Hero at Large, a 1980 superhero comedy from MGM, is not going to be the most complicated movie we go through. Its wikipedia page sums up its entire plot in six sentences, and does a pretty thorough job, too. It’s also not going to be the best movie we discuss, or even the funniest (I think the 1966 Batman: The Movie has that title on lock). But it is the most John Ritter-y movie on our list, and in fact, wins that distinction quite easily. Mostly because it’s the only one with John Ritter, and that alone makes it worth the watch.
Ritter plays Steve, a struggling NYC actor who’s too nice for his own good; an early scene involves him losing a role in a beer commercial because he told a friend he should also audition for it (and the friend got the part). Things change when a movie called Captain Avenger comes out. We’re told repeatedly that the movie is awful, so the studio execs have tried to drum up business by hiring a few dozen actors (including Steve) to dress up as the titular hero in front of movie theaters. The many Captain Avengers are bused around and dropped off in this thing:
…so this isn’t exactly a glamorous gig. But things change for Steve when he goes into a convenience store after work to buy milk, still in costume. While he’s in the back, two armed robbers come in demanding money. Steve springs into action and fights them off.
Steve just heads home afterward (the store owners give him the milk for free), never mentioning his real name, but the story becomes front-page news, the entire city falling for the idea of a real costumed hero fighting crime. In one of the movie’s funniest scenes, Steve is thinking about revealing that he was the hero, only to immediately hear the TV news anchor talk at length about how much it would ruin things for everyone if the hero’s identity didn’t remain secret.
So Steve decides to give the secret hero gig another shot.
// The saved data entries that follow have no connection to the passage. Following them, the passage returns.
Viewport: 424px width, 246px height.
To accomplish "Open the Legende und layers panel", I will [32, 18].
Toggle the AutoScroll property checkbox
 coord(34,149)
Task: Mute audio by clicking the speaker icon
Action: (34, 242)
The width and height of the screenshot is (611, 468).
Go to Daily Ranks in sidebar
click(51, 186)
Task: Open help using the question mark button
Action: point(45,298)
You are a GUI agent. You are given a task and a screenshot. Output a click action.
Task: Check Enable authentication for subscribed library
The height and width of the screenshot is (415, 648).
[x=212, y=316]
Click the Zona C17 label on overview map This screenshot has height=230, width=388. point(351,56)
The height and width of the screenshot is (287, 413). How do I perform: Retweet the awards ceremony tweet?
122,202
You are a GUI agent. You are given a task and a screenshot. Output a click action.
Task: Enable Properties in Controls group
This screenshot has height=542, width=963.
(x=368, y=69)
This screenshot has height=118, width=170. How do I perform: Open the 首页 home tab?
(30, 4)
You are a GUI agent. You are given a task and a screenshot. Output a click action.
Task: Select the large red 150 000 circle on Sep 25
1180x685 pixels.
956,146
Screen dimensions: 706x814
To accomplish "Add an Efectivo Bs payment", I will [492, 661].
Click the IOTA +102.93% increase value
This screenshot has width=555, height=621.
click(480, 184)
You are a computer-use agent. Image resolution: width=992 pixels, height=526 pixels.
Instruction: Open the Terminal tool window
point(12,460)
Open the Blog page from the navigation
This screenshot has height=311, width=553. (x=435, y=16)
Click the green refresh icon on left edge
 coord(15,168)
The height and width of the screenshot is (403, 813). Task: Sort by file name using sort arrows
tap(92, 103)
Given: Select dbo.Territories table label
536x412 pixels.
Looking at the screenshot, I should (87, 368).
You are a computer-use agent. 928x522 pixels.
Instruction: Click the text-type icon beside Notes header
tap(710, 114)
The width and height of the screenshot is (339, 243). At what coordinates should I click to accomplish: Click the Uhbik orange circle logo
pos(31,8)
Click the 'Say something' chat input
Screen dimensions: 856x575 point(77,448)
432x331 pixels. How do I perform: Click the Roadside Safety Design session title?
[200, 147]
It doesn’t last long, but it does give him a chance to grow closer to his attractive neighbor, played by the lovely and talented Anne Archer, who in this movie unfortunately has little to do but look lovely.
From there, the film can never quite take off. The mayor of New York hopes to exploit the popularity of this fake “Captain Avenger” in order to help win reelection. Steve is caught between wanting to inspire people and feeling uneasy about the mildly unsavory things he’s asked to partake in. But that doesn’t prove to be enough conflict to really push the plot along at a satisfactory pace, nor does it provide a setup for a very interesting climax. It’s not hard to imagine this movie becoming great with a stronger rewrite to the script that gives us a real “bad guy” and a bit more humor along the way.
But it’s still an enjoyable enough way to spend 90 minutes, thanks mostly to Ritter. Ritter died young (just shy of his 55th birthday) and never became the huge star that I think he should have been, but I find him likable in every role I see. Early in the film, he tells his agent that a casting director had liked his sincerity, and that’s an apt enough description of Ritter’s personal appeal. He does have an undeniable sincerity that makes him stand out and his considerable charm feel all the more real. He gives a public speech near the end (as Captain Avenger) where he makes an appeal for the ideal of heroism; it could have come across as horribly corny from most actors, but Ritter lands it.
Hero at Large came out in 1980, right in the middle of Ritter’s career role as Jack Tripper on Three’s Company (1977-1984). Bizarrely, the movie does little to take advantage of Ritter’s signature skill from the show, an absolutely mastery of physical comedy.
But give credit where due; at least they realized another undeniable truth: John Ritter was a sexy guy. I think he gets at least three topless scenes. The movie made less than $16 million, but it might have been ten times that if he’d dropped this towel/robe.